- [Given passage]
Analysts said, however, that surging global fuel demand and oil's popularity with speculative hedge funds had sown doubts in the cartel's power to bring US prices much below $40 a barrel any time soon.
US light crude futures settled down $1.01 to $40.54 a barrel after peaking at $41.85 a barrel on Monday, the highest price since the New York Mercantile Exchange launched the contract in 1983.
London Brent crude slipped 96 cents to $36.95.
Key Gulf oil producer the United Arab Emirates said on Tuesday it stands ready to boost crude output, if needed, in support of any Opec output increase to be decided at the group's meeting June 3.
Leading Opec producer Saudi Arabia has proposed a minimum 1.5 million barrels per day (bpd) rise in Opec's output ceiling in a bid to cool oil prices.
"We, like any producer, are interested if there is any opportunity to increase production and gain an appropriate price," Oil Minister Obaid al-Nasseri said. "We have no objection to seizing this opportunity."

- [Exercise]
Echo the part of the oil prices passage starting at "US light crude" and ending at "cents to $36.95.", word for word.

- [Stored records]
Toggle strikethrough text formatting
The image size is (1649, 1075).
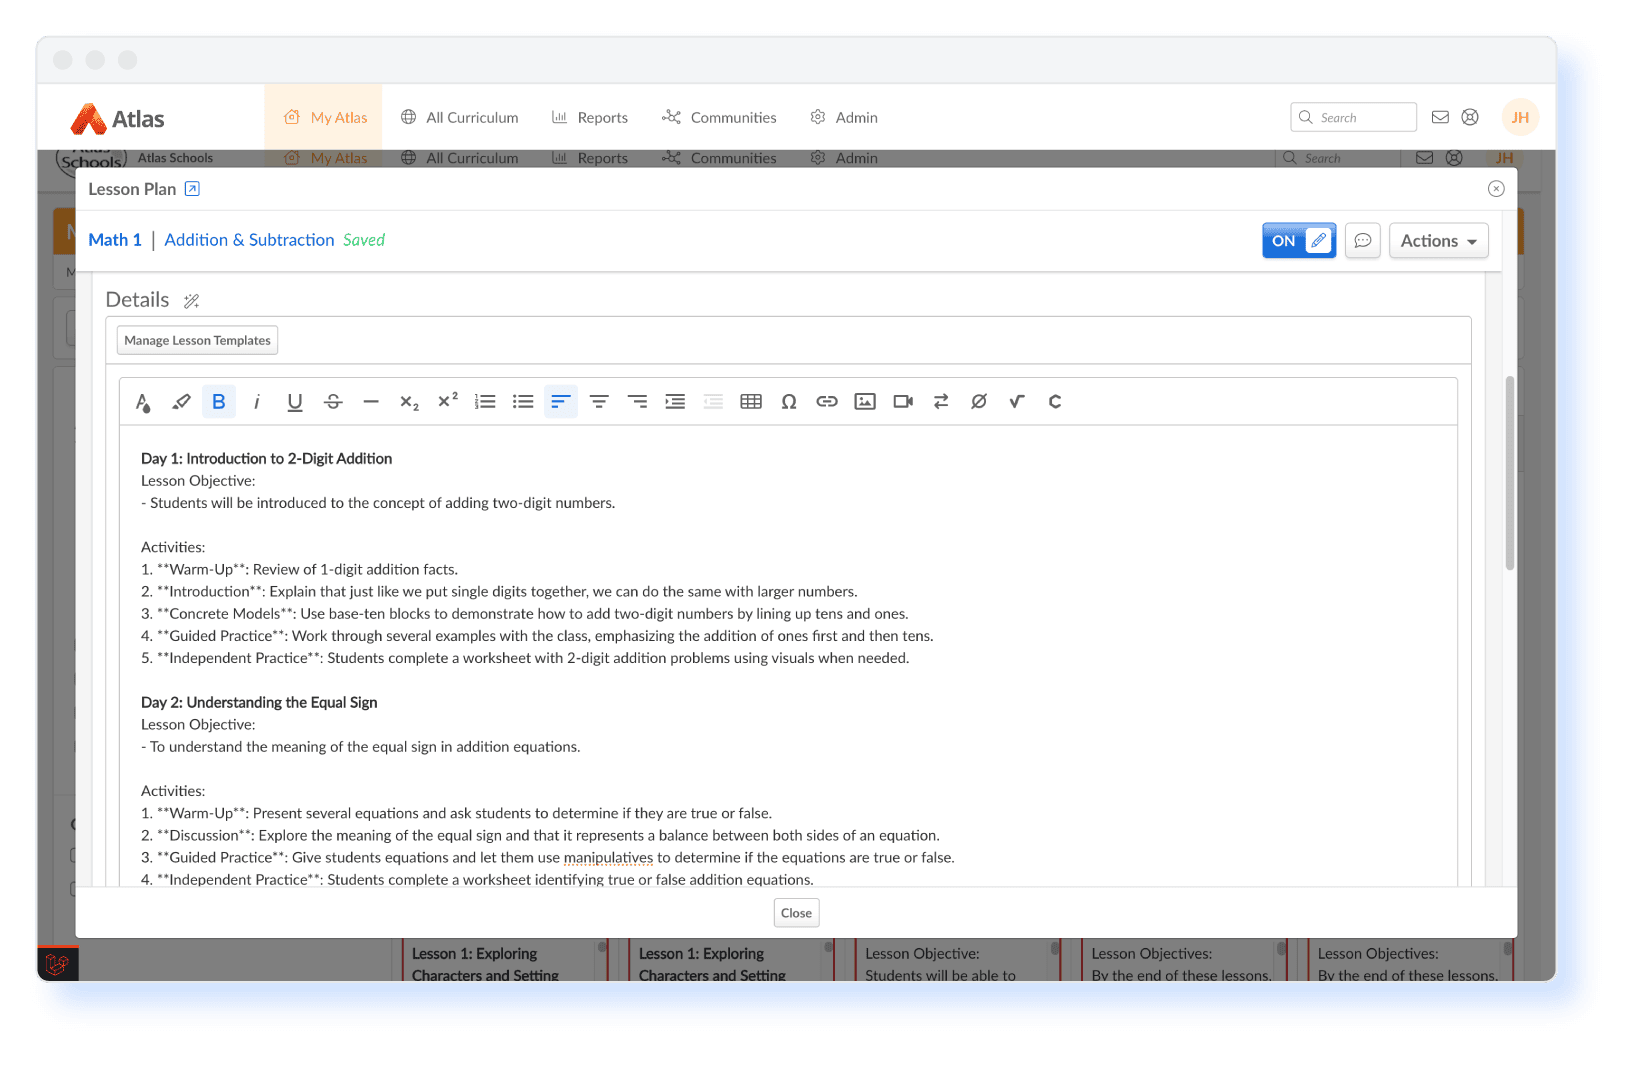333,402
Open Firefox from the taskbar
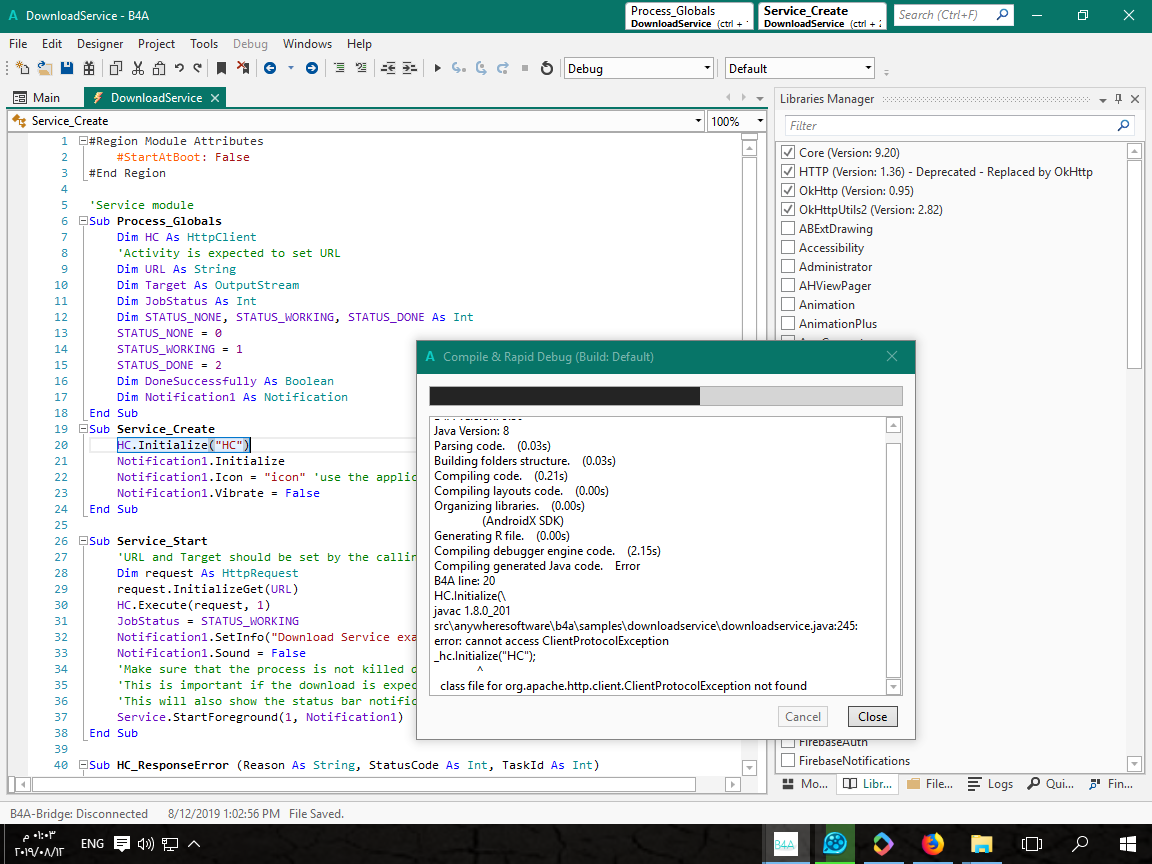 click(x=932, y=844)
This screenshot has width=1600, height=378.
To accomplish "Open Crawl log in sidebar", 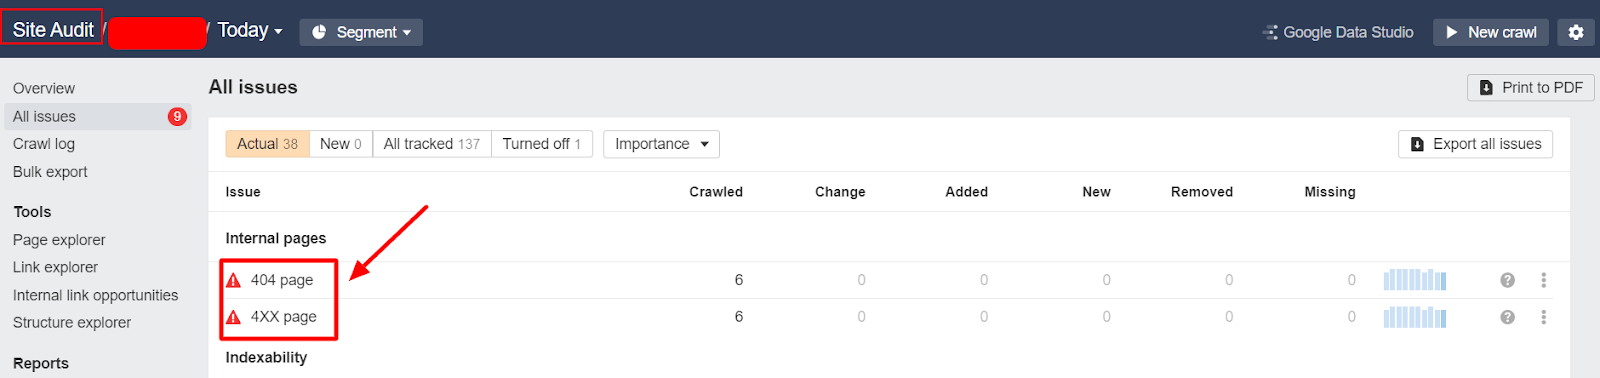I will click(44, 144).
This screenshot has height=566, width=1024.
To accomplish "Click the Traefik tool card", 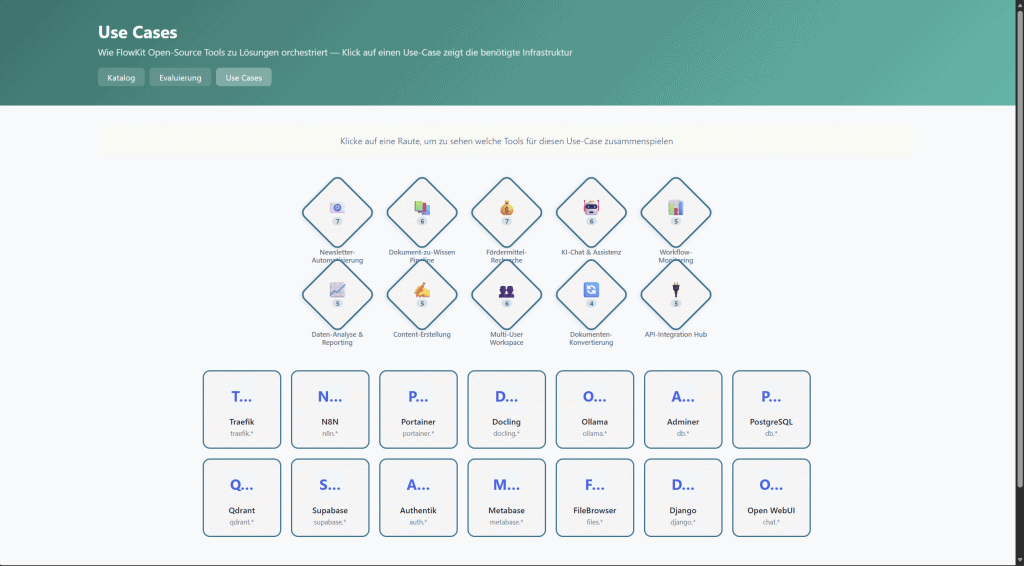I will pyautogui.click(x=242, y=409).
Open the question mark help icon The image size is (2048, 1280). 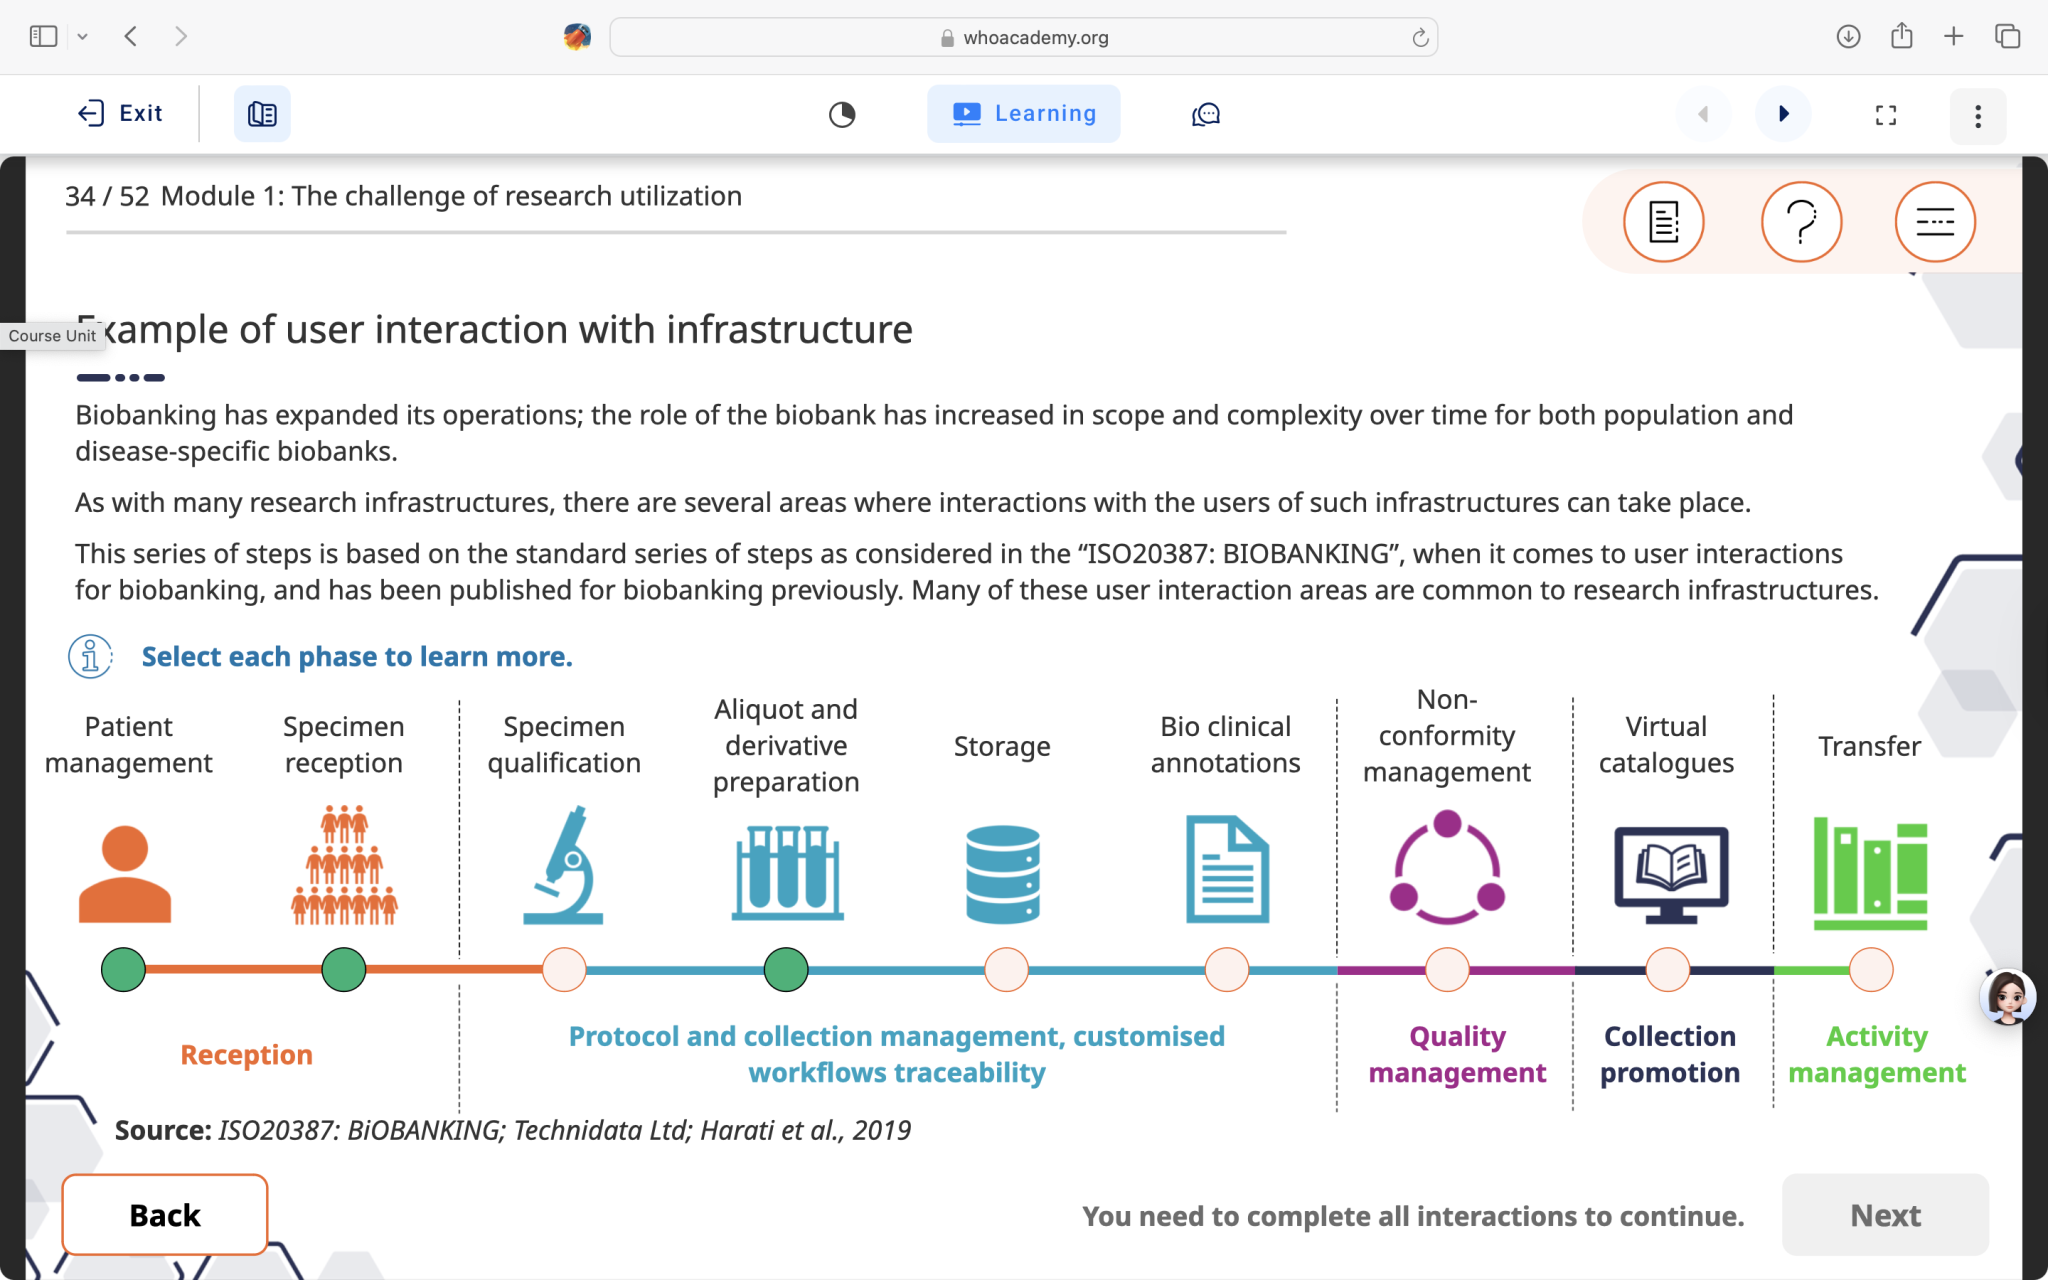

- [Complete output]
US light crude futures settled down $1.01 to $40.54 a barrel after peaking at $41.85 a barrel on Monday, the highest price since the New York Mercantile Exchange launched the contract in 1983.
London Brent crude slipped 96 cents to $36.95.